Set task>
Reproduce each of the rows below word for word, leaving out the pictures.

Raw records>
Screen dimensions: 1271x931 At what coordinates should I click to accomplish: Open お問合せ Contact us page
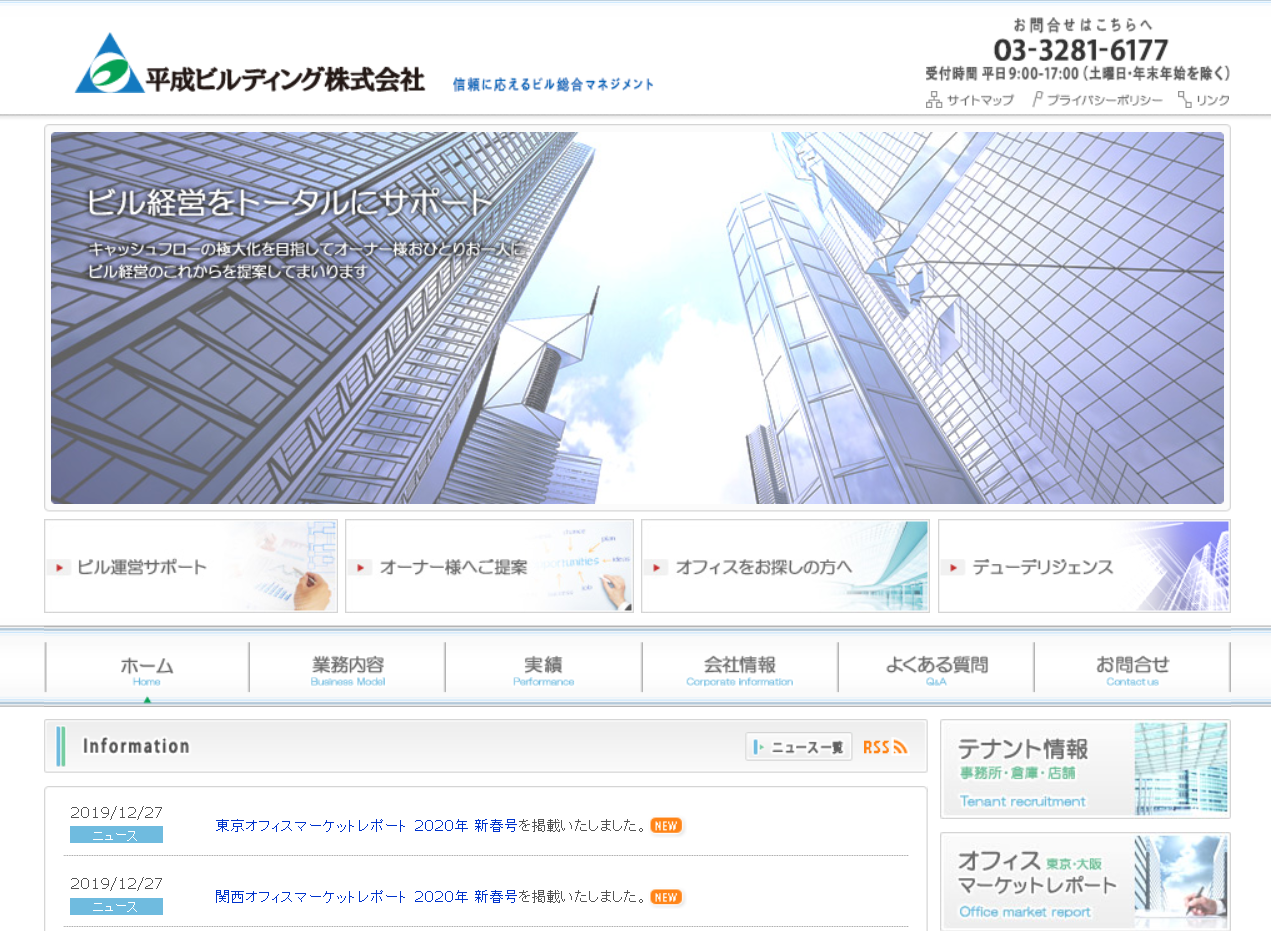[x=1132, y=669]
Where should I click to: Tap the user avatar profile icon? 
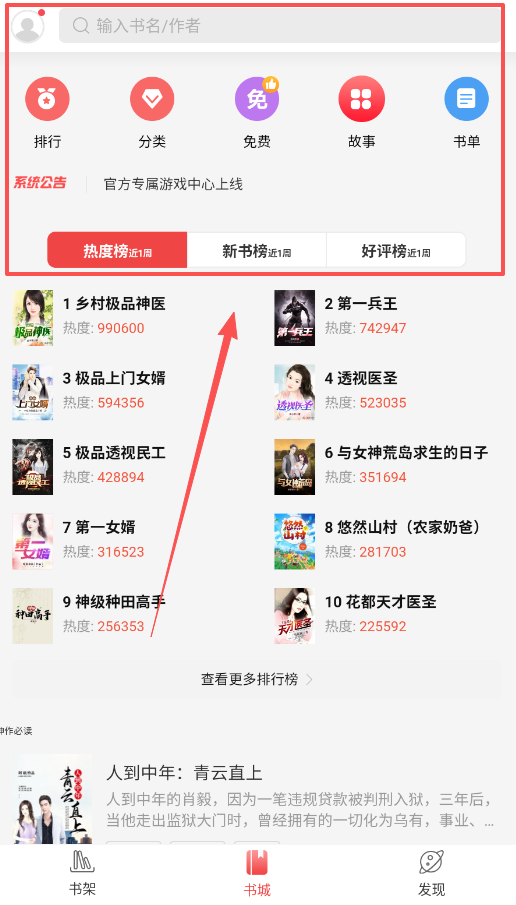click(x=28, y=26)
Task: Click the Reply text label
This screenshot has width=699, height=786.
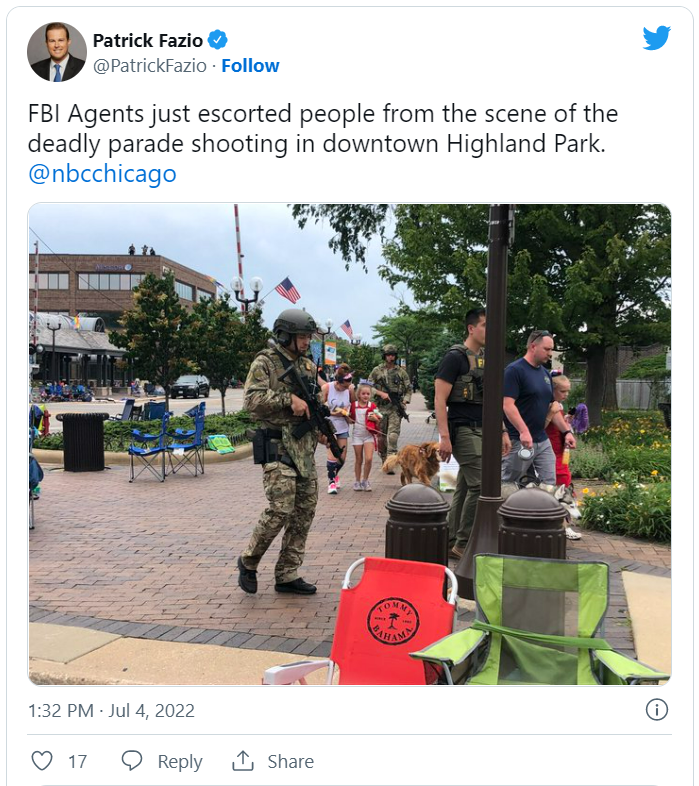Action: 180,761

Written solution>
Screen dimensions: 1271x931 At what coordinates should I click to accomplish: Open お問合せ Contact us page
[x=1132, y=669]
Where should I click to: Tap the user avatar profile icon? 
click(x=28, y=26)
Task: Click the Reply text label
This screenshot has width=699, height=786.
Action: 180,761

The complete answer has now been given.